1.8    Payment of Expenses. In the event that Guarantor should breach or fail to timely perform any provisions of this Guaranty, Guarantor shall, immediately upon demand by Lender, pay Lender all out-of-pocket costs and expenses (including court costs and reasonable attorneys’ fees) actually incurred by Lender in the enforcement hereof or the preservation of Lender’s rights hereunder. The covenant contained in this Section shall survive the payment and performance of the Guaranteed Obligations.

 

1.9    Effect of Bankruptcy. In the event that, pursuant to any insolvency, bankruptcy, reorganization, receivership or other debtor relief law, or any judgment, order or decision thereunder, Lender must rescind or restore any payment, or any part thereof, received by Lender in satisfaction of the Guaranteed Obligations, as set forth herein, any prior release or discharge from the terms of this Guaranty given to Guarantor by Lender shall be without effect, and this Guaranty shall remain in full force and effect. It is the intention of Borrower and Guarantor that Guarantor’s obligations hereunder shall not be discharged except by Guarantor’s performance of such obligations and then only to the extent of such performance.

 

1.10    Waiver of Subrogation, Reimbursement and Contribution.
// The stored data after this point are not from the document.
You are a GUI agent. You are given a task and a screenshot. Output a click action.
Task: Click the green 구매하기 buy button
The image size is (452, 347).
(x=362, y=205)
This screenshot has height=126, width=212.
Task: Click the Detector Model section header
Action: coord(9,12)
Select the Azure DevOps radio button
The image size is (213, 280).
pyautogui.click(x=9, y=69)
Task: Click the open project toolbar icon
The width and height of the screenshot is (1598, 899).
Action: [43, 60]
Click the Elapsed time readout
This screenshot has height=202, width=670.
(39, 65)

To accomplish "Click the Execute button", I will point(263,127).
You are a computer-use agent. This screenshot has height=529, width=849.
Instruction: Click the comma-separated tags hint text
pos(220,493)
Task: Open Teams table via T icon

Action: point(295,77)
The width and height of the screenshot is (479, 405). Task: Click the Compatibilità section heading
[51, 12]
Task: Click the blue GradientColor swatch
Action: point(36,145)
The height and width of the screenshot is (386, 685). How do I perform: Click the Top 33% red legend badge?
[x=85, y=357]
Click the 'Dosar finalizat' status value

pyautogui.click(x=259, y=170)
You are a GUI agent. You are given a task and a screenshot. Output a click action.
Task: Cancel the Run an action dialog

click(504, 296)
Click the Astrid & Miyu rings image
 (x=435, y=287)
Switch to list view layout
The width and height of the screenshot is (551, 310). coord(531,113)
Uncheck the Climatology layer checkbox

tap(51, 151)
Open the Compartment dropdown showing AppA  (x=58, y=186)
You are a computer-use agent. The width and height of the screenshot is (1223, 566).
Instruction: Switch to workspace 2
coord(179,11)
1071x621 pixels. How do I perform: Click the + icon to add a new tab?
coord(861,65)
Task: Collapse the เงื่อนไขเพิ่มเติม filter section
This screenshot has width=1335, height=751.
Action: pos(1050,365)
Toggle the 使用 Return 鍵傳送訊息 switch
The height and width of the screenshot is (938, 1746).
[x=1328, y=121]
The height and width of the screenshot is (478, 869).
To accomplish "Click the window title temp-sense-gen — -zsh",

Notwithstanding anything to the contrary contained in this Guaranty, Guarantor hereby unconditionally and irrevocably waives, releases and abrogates any and all rights it may now or hereafter have under any agreement, at law or in equity (including, without limitation, any law subrogating the Guarantor to the rights of Lender), to assert any claim against or seek contribution, indemnification or any other form of reimbursement from Borrower or any other party liable for payment of any or all of the Guaranteed Obligations for any payment made by Guarantor under or in connection with this Guaranty or otherwise.

 

1.11    Borrower. The term “Borrower” as used herein shall include any new or successor corporation, association, partnership (general or limited), limited liability company, joint venture, trust or other individual or organization formed as a result of any merger, reorganization, sale, transfer, devise, gift or bequest of Borrower or any interest in Borrower.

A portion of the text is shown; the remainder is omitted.